--- Start Passage provided ---

How to Build lxml and Get Its Debug Symbols on Windows

If you're one of those lost souls looking around to debug lxml on Windows, then you're most likely having some trouble.

One of my Python applications was recently plagued by a memory leak. And I desperately needed to get lxml's debug symbols, because umdh simply refused to display function names associated with it in its logs. I was thus unable to see where the problem was exactly.

I finally figured out how to get lxml's debug symbols, but it turned out to be quite harder than I thought. So read on to discover my findings.

What's the problem, really?

If you use a 32-bit version of Python, then you're lucky. To compile lxml and get a wheel file, all you need to do is run this command1:

python setup.py bdist_wheel --static-deps  

This will essentially download all lxml's dependencies (as static libraries), compile lxml and then statically link against its dependencies. Finally, this will bundle everything in a nice and cute wheel file, ready to be installed.

But there's a catch! You will not get lxml's debug symbols. So if you ever need to debug lxml or one of its dependencies, you'll end up in the same boat as me!

Now, if you use a 64-bit version of Python, then apparently you're looking for even more trouble. The build scripts shipped with lxml were actually not made to build a 64-bit version of the library. If you try it, they will build a 64-bit version of lxml, and link to a 32-bit version of its dependencies, resulting in the following linker errors:

...

--- End Passage provided ---
--- Start Supplied material ---

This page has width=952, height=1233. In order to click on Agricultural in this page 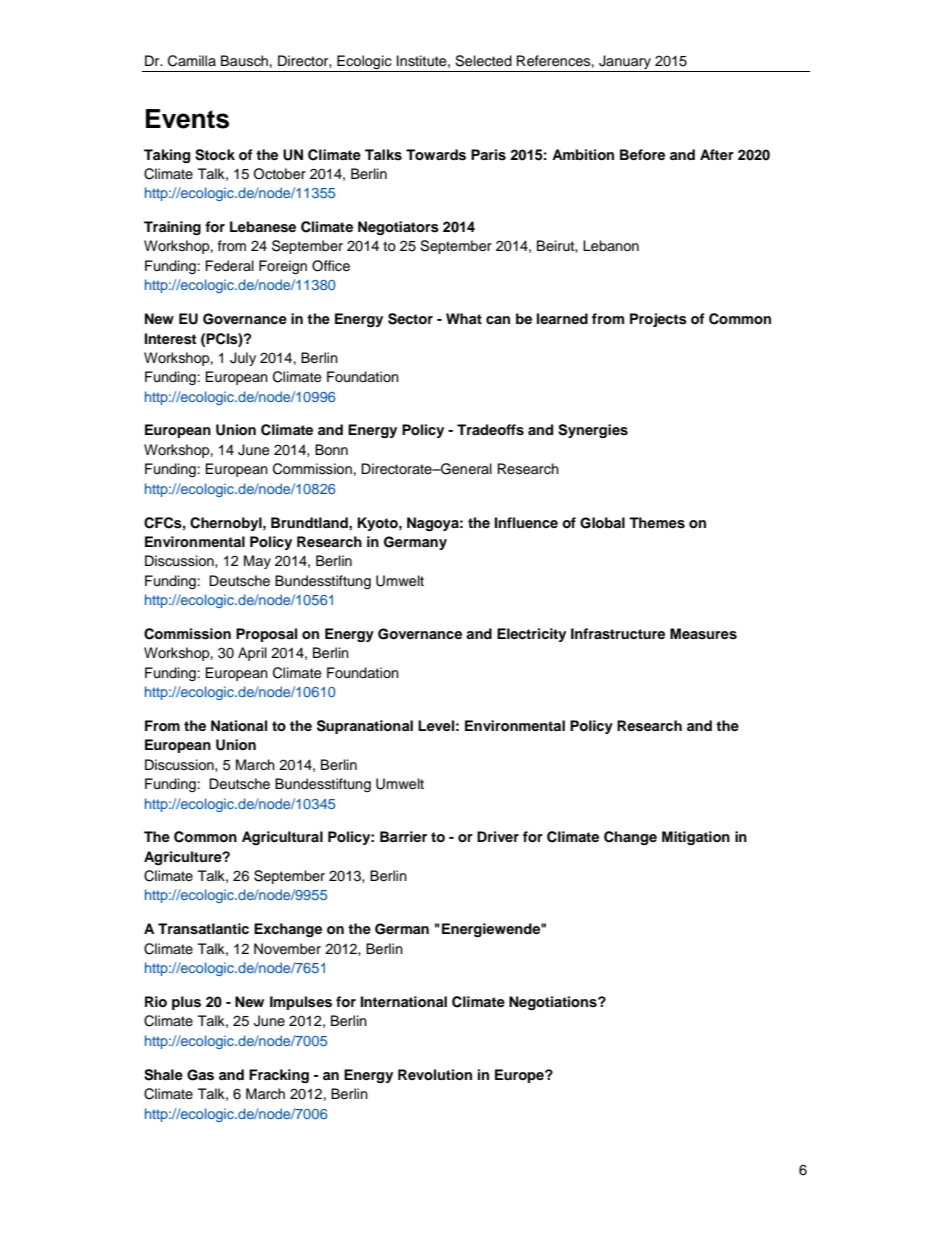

--- End Supplied material ---

▸ **Request**:
Change "memory leak" to "resource leak" in the text on building lxml with debug symbols on Windows, and give the part starting at "One of my Python" and ending at "the problem, really?".

▸ **Exercise response**:
One of my Python applications was recently plagued by a resource leak. And I desperately needed to get lxml's debug symbols, because umdh simply refused to display function names associated with it in its logs. I was thus unable to see where the problem was exactly.

I finally figured out how to get lxml's debug symbols, but it turned out to be quite harder than I thought. So read on to discover my findings.

What's the problem, really?